Przepadam na amen w muzyce,
w zabawie jak w śnie zapominam,
tak tańczę, jak zagra mi życie,
braw żadnych za show nie otrzymam.
A kiedy umilknie muzyka
i los mnie pod ścianą postawi,
z wdzięcznością pokłonię się życiu,
przecudnie umiało zabawić.
Tak pięknie zechciało mnie zmęczyć,
pot, czasem łzy słone wyciskać,
nurzając w najsłodszej udręce,
raz dało się szczęściem zachłysnąć.
Ostatnim występem solowym
losowi wyrażę podziękę,
nim w cieni świat przyjdzie odejść,
wytańczę, wyśpiewam moc piękna.
https://www.youtube.com/watch?v=5FcwzE1vfJY
Komentarze (37)
Jakbyś o mnie pisała - *raz dało się szczęściem
zachłysnąć* - dziękuję, Aniu :)
Pięknie tańczysz Turkusiku, w rytmie i z apetytem na
życie, oklaski dla Ciebie :)
Chwilowe złudzenie, daje troszkę zapomnieć. Wiersz
piękny.
Pozdrawiam:)
Bardzo się podoba!
W przedostatnim wersie brak chyba /mi/
Pozdrawiam :)
Aniu, dziękuję Ci za ten wiersz i tango.
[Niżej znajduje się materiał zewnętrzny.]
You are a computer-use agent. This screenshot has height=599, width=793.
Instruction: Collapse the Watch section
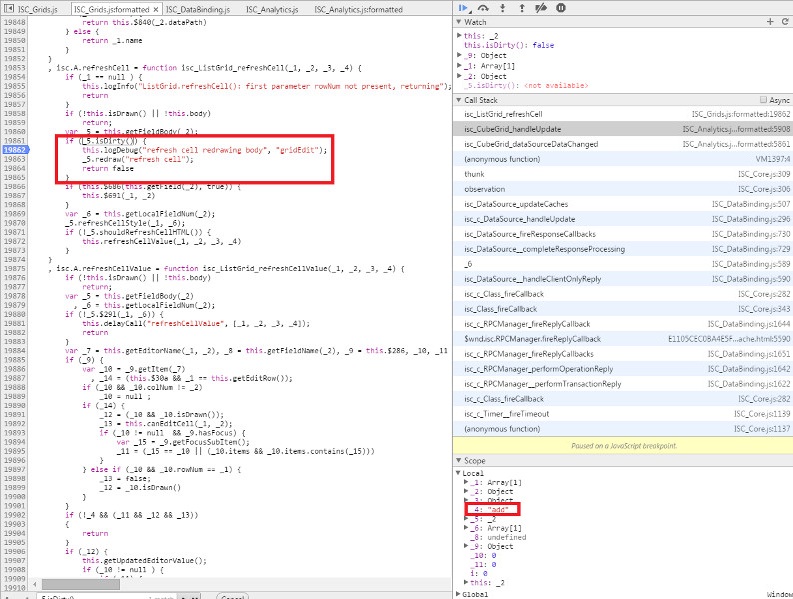coord(459,21)

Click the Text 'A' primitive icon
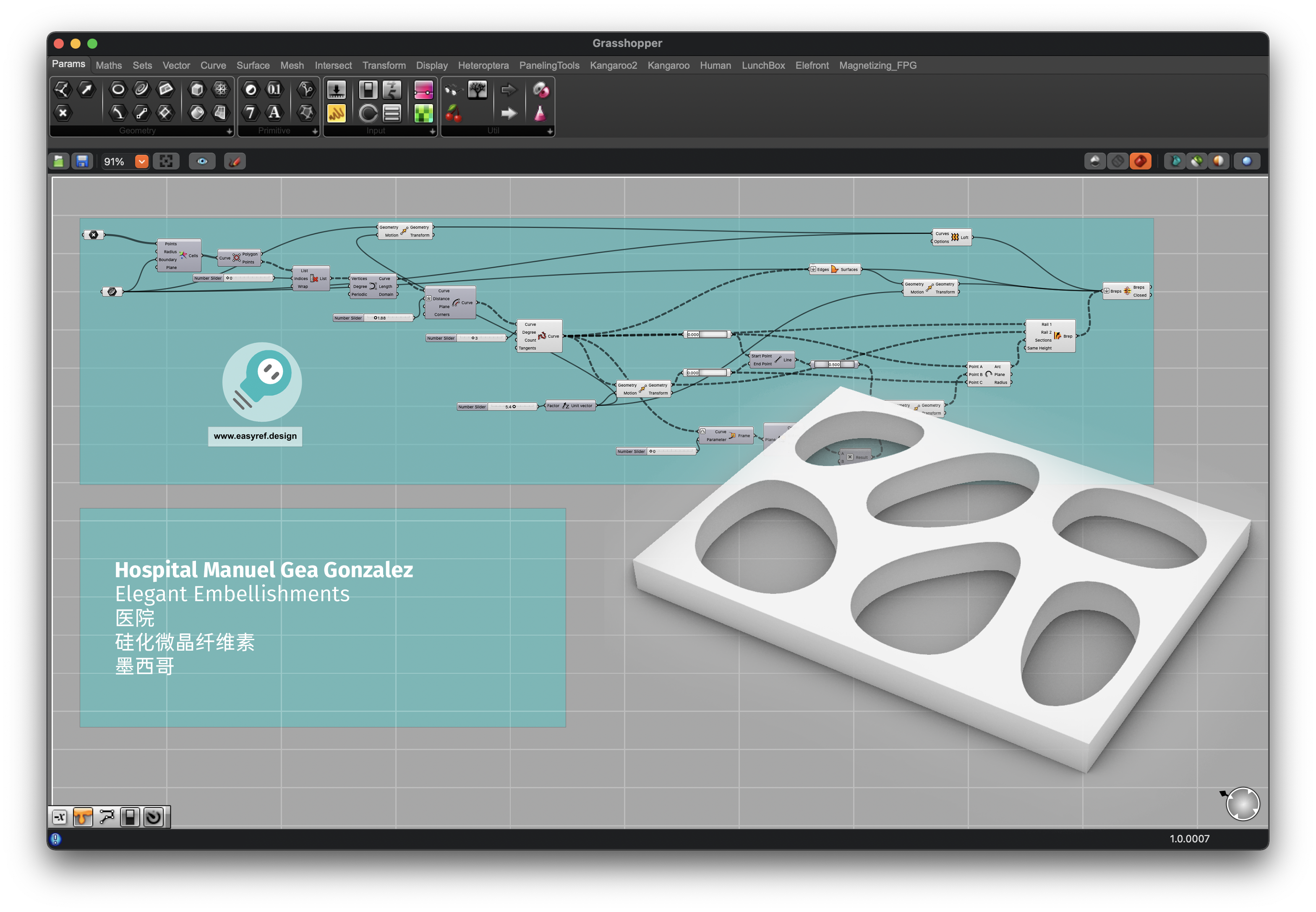[274, 112]
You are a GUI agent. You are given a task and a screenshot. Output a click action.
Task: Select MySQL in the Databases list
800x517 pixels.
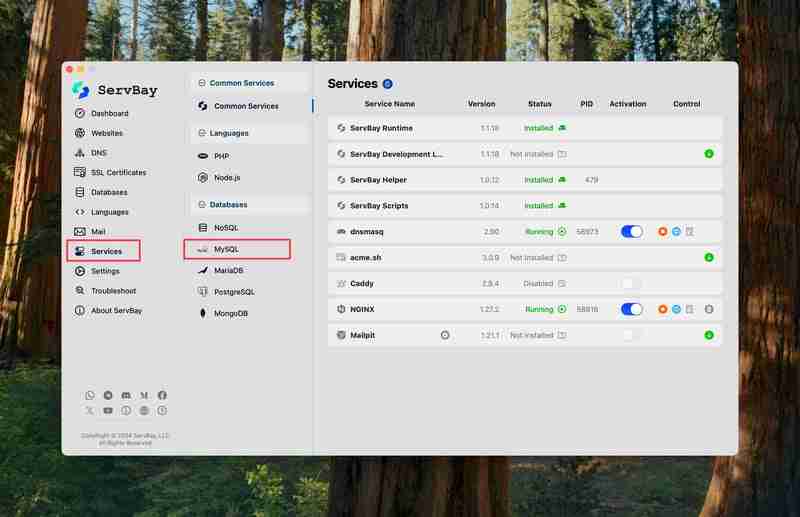(226, 249)
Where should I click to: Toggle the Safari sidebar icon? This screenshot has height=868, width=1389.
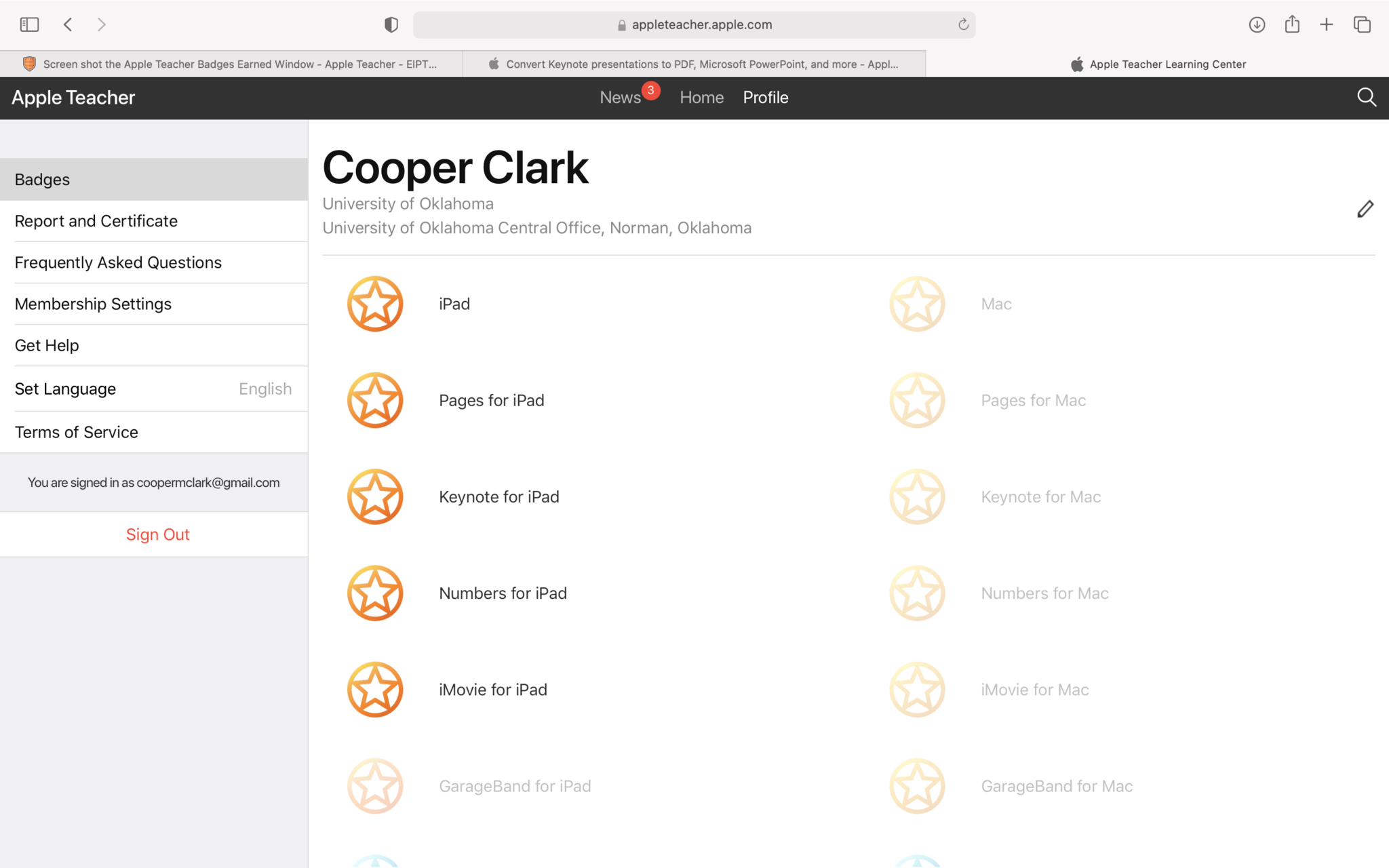[29, 25]
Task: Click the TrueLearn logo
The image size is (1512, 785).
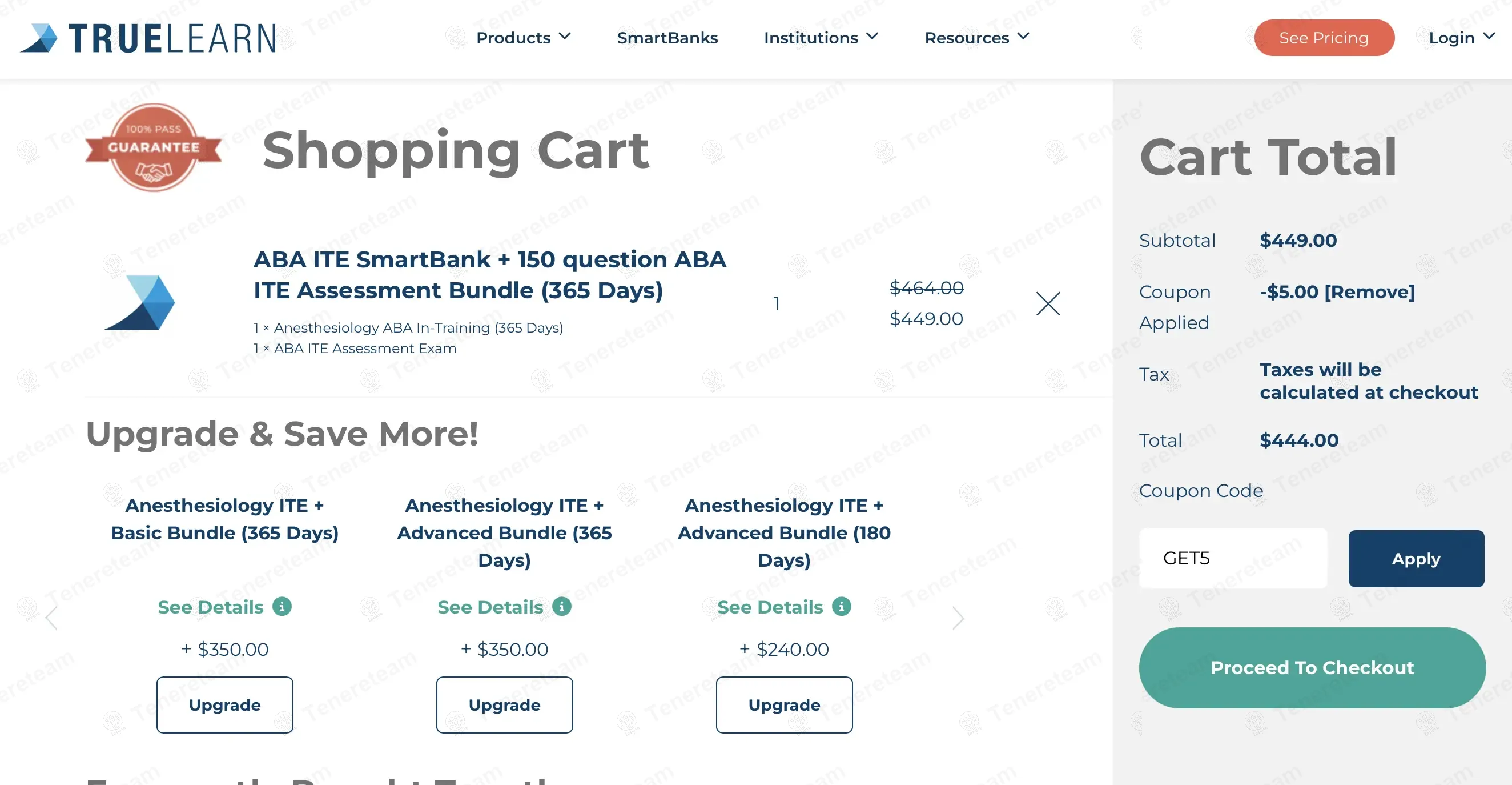Action: 148,38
Bardzo.
Trafiłaś w moment.
Z przytulanką zostawiam kawę. Przed chwilą zmielona.
Właśnie takie jest życie. W różnym tempie przez nie
wędrujemy. Udanego dnia:)
Właśnie takie jest życie. W różnym tempie przez nie
wędrujemy. Udanego dnia:)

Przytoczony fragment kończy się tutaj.